Exercise requirements ::
From the line that contains "Screen dimensions: 391x607" down to the last line of the data below, restate every line word for word, skipping any images.

○ ○ ○ ○ ○

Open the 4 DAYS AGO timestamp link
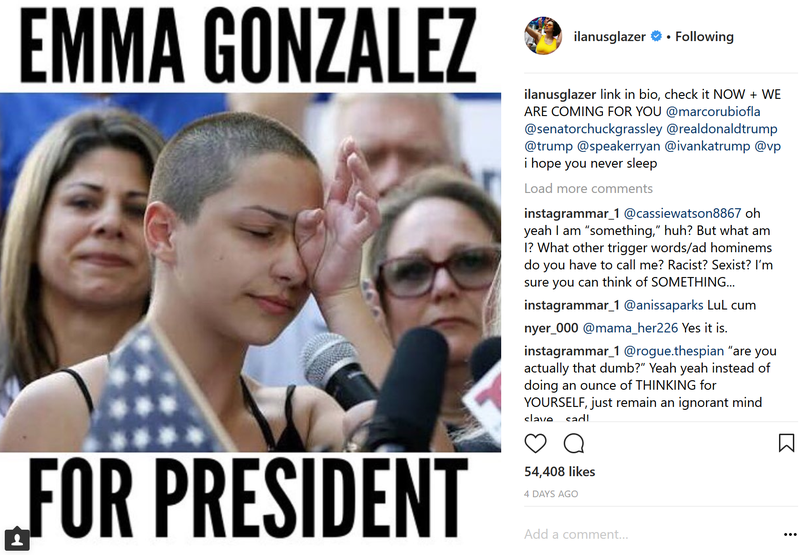click(x=551, y=494)
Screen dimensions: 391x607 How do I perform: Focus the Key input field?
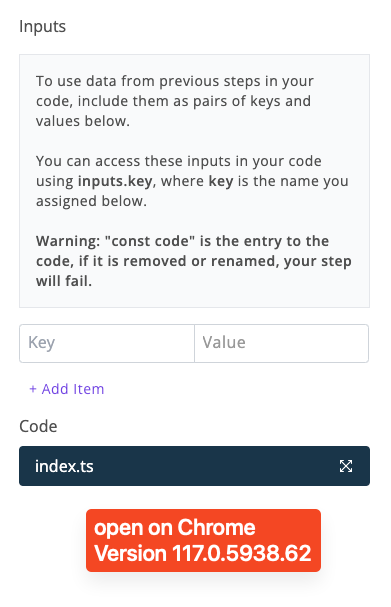tap(107, 343)
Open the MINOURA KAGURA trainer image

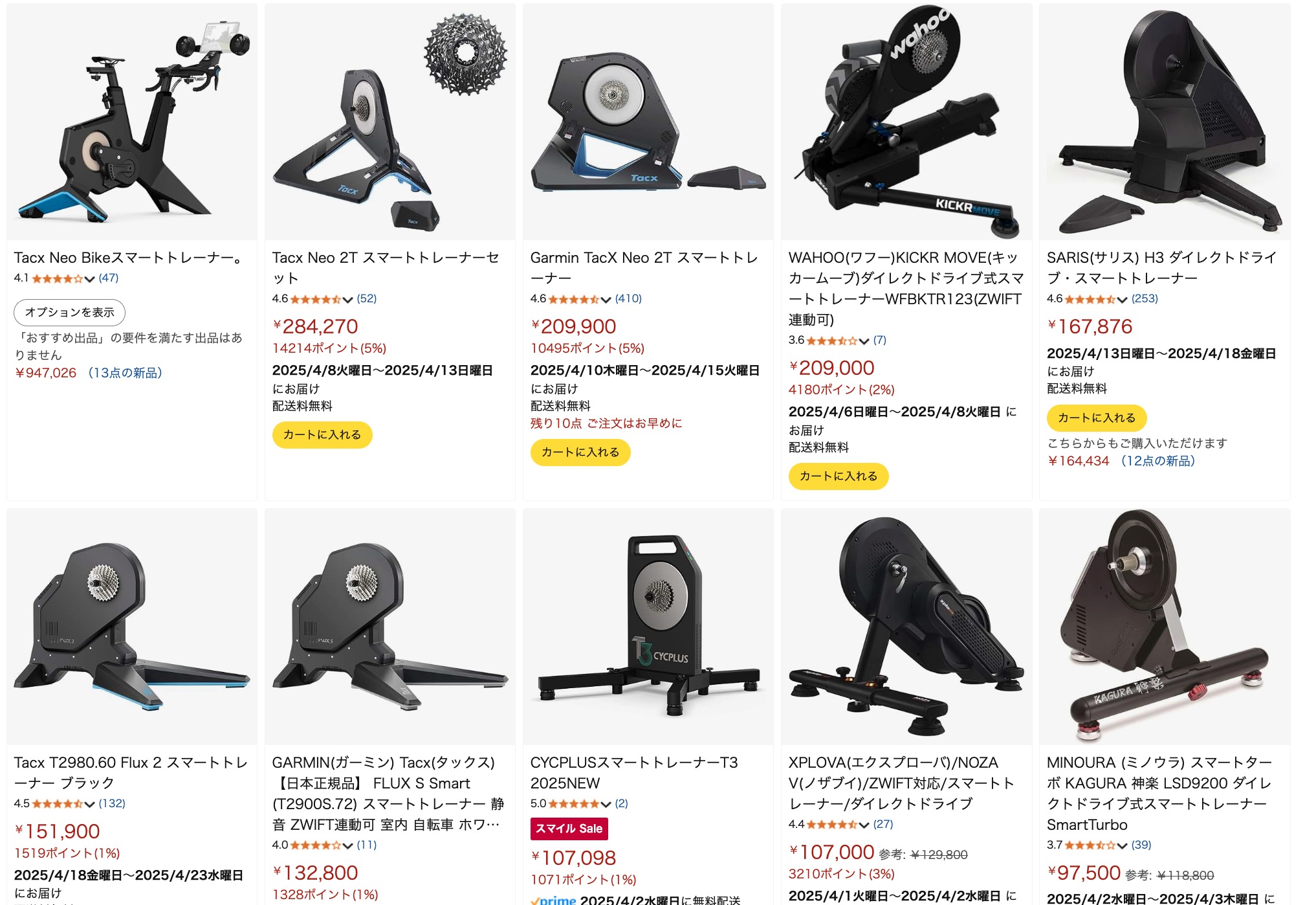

○ ○ ○ ○ ○

Answer for this exercise ::
Screen dimensions: 391x607 How do I perform: Focus the Key input field?
tap(107, 343)
Open the MINOURA KAGURA trainer image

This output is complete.